## WHAT THE EXERCISE ASKS
Where the string "icon" shows up in a line of the records, copy that line.

## EXTRACTED MATERIAL
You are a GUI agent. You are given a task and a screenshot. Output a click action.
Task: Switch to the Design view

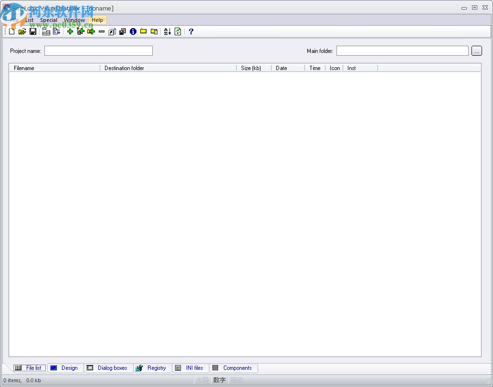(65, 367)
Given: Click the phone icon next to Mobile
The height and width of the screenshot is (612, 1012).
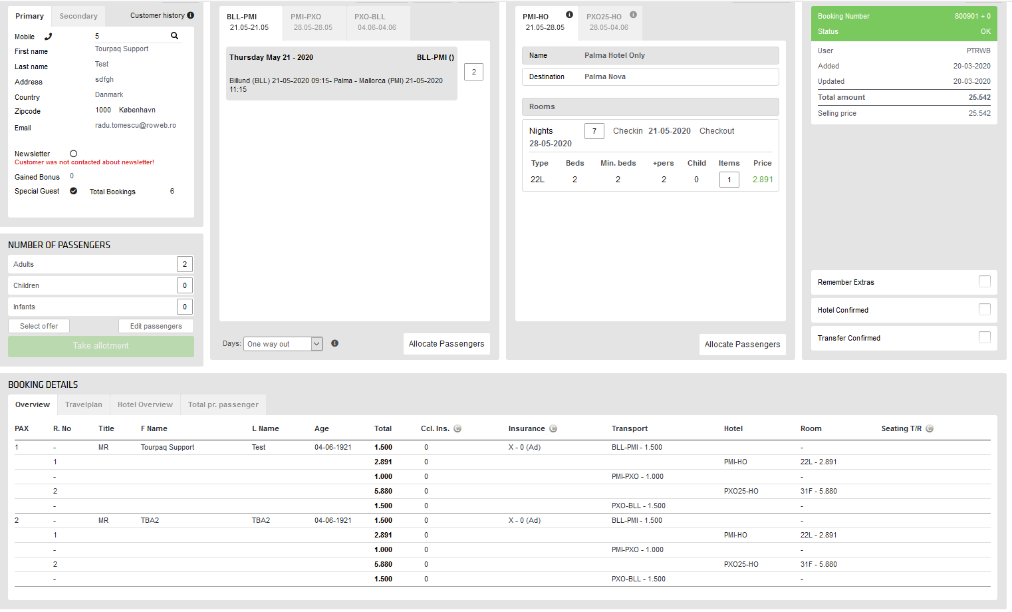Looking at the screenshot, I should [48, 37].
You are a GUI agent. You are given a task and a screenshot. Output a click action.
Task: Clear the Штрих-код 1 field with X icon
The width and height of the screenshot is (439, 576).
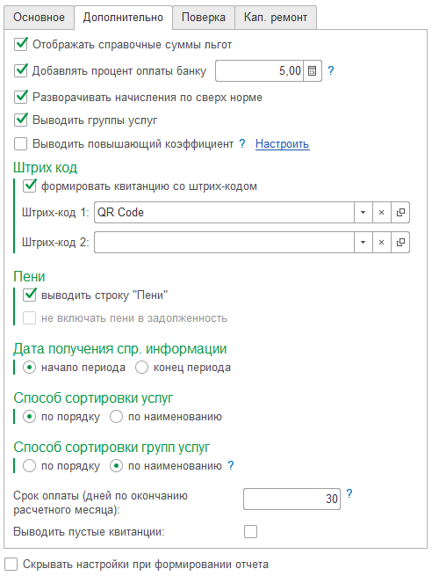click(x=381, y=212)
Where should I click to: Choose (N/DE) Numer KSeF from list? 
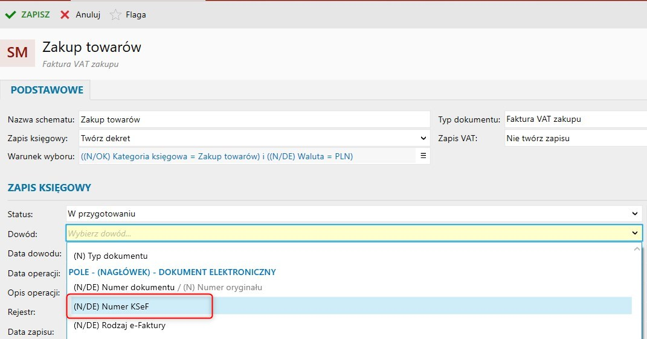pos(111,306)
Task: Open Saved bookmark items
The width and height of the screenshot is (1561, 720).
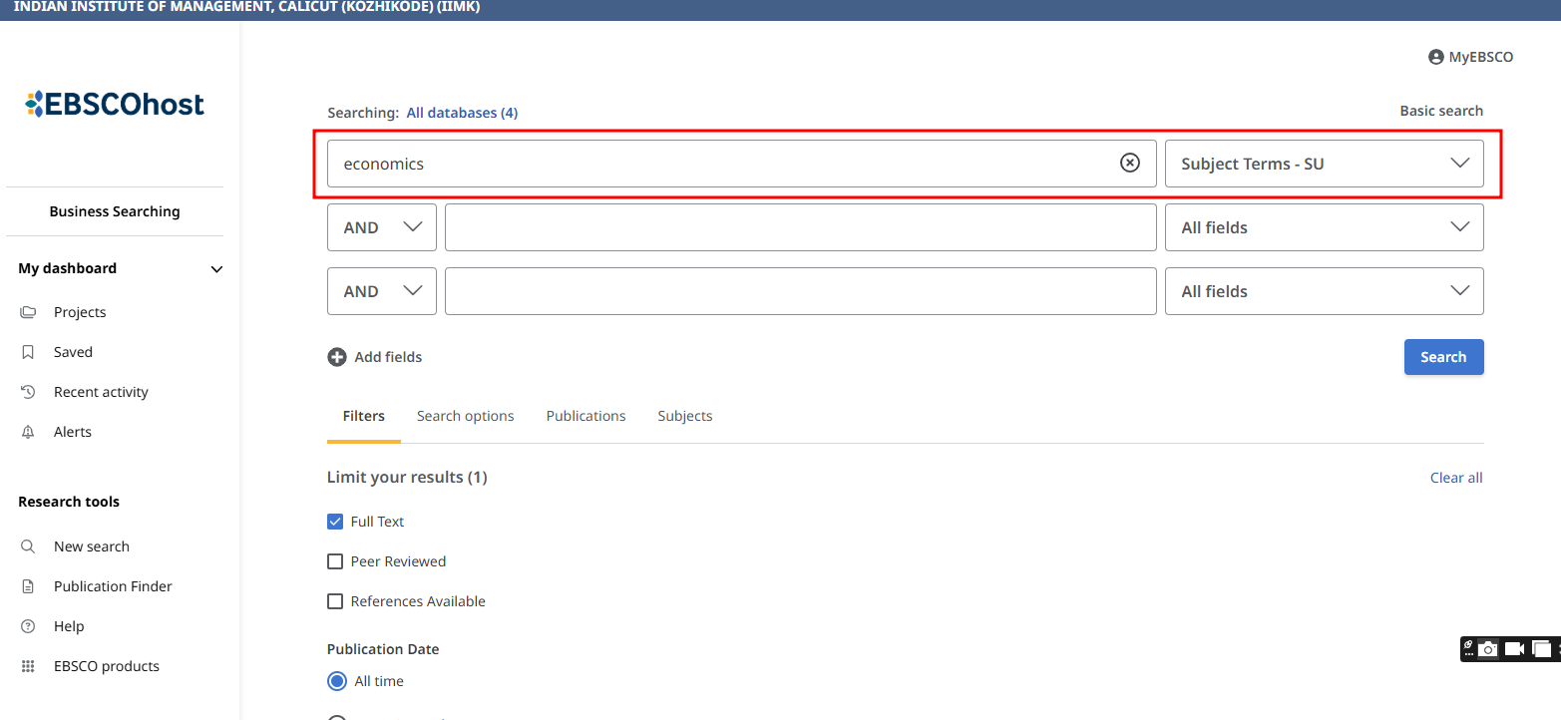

## WRITTEN RESPONSE
Given: Click the phone icon next to Mobile
Task: Clear the Штрих-код 1 field with X icon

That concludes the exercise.